[Pixel coordinate grounding data]
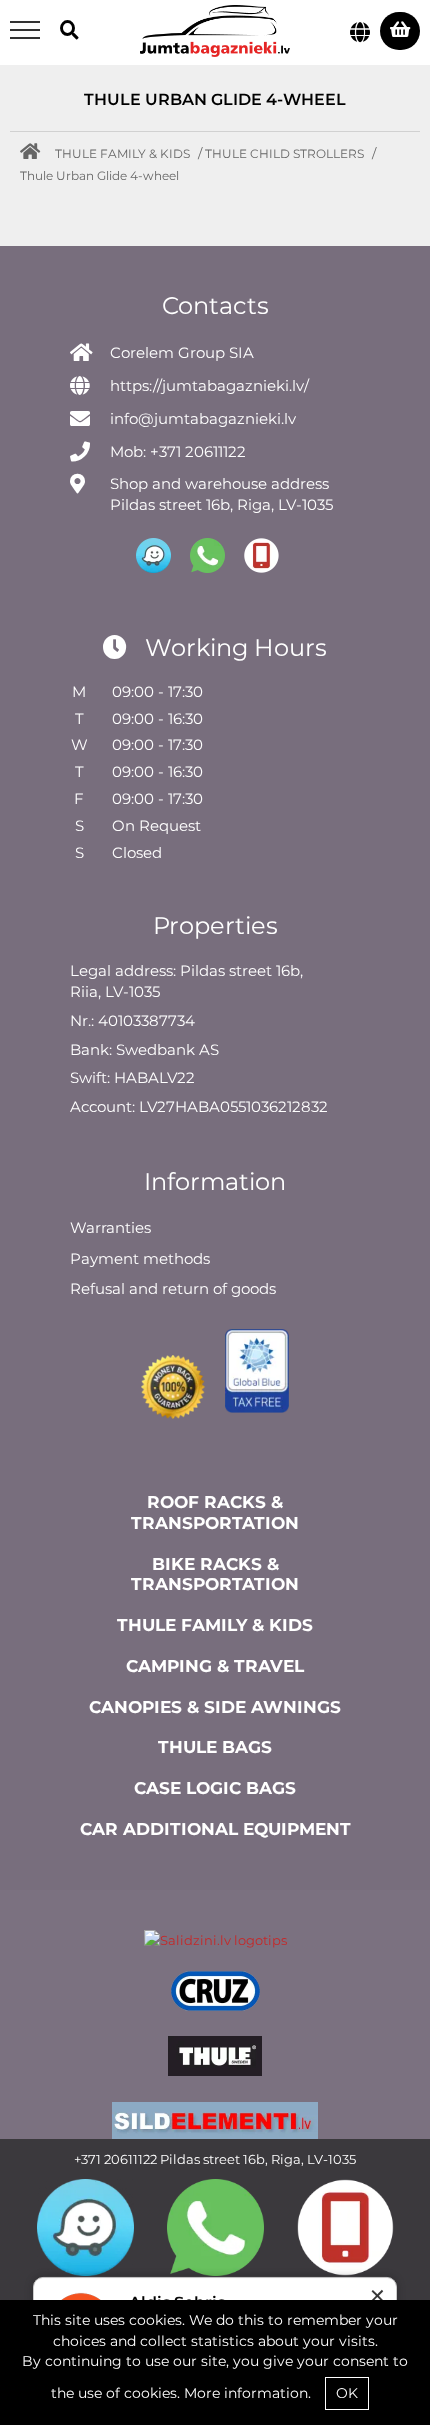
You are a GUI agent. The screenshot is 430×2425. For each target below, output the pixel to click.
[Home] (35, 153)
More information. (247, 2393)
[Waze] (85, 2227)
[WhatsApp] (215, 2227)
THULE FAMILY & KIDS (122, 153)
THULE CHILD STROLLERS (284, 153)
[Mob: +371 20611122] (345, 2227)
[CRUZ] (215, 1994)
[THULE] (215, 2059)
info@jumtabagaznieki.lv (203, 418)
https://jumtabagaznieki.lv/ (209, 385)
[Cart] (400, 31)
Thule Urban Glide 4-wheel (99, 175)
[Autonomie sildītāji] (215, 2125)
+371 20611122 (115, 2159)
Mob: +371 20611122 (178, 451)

Brief
The required output is every line of the entries, starting at the one that contains "[Cart] (400, 31)" and ending at the last, copied exactly.

Response to the task
[Cart] (400, 31)
Thule Urban Glide 4-wheel (99, 175)
[Autonomie sildītāji] (215, 2125)
+371 20611122 (115, 2159)
Mob: +371 20611122 (178, 451)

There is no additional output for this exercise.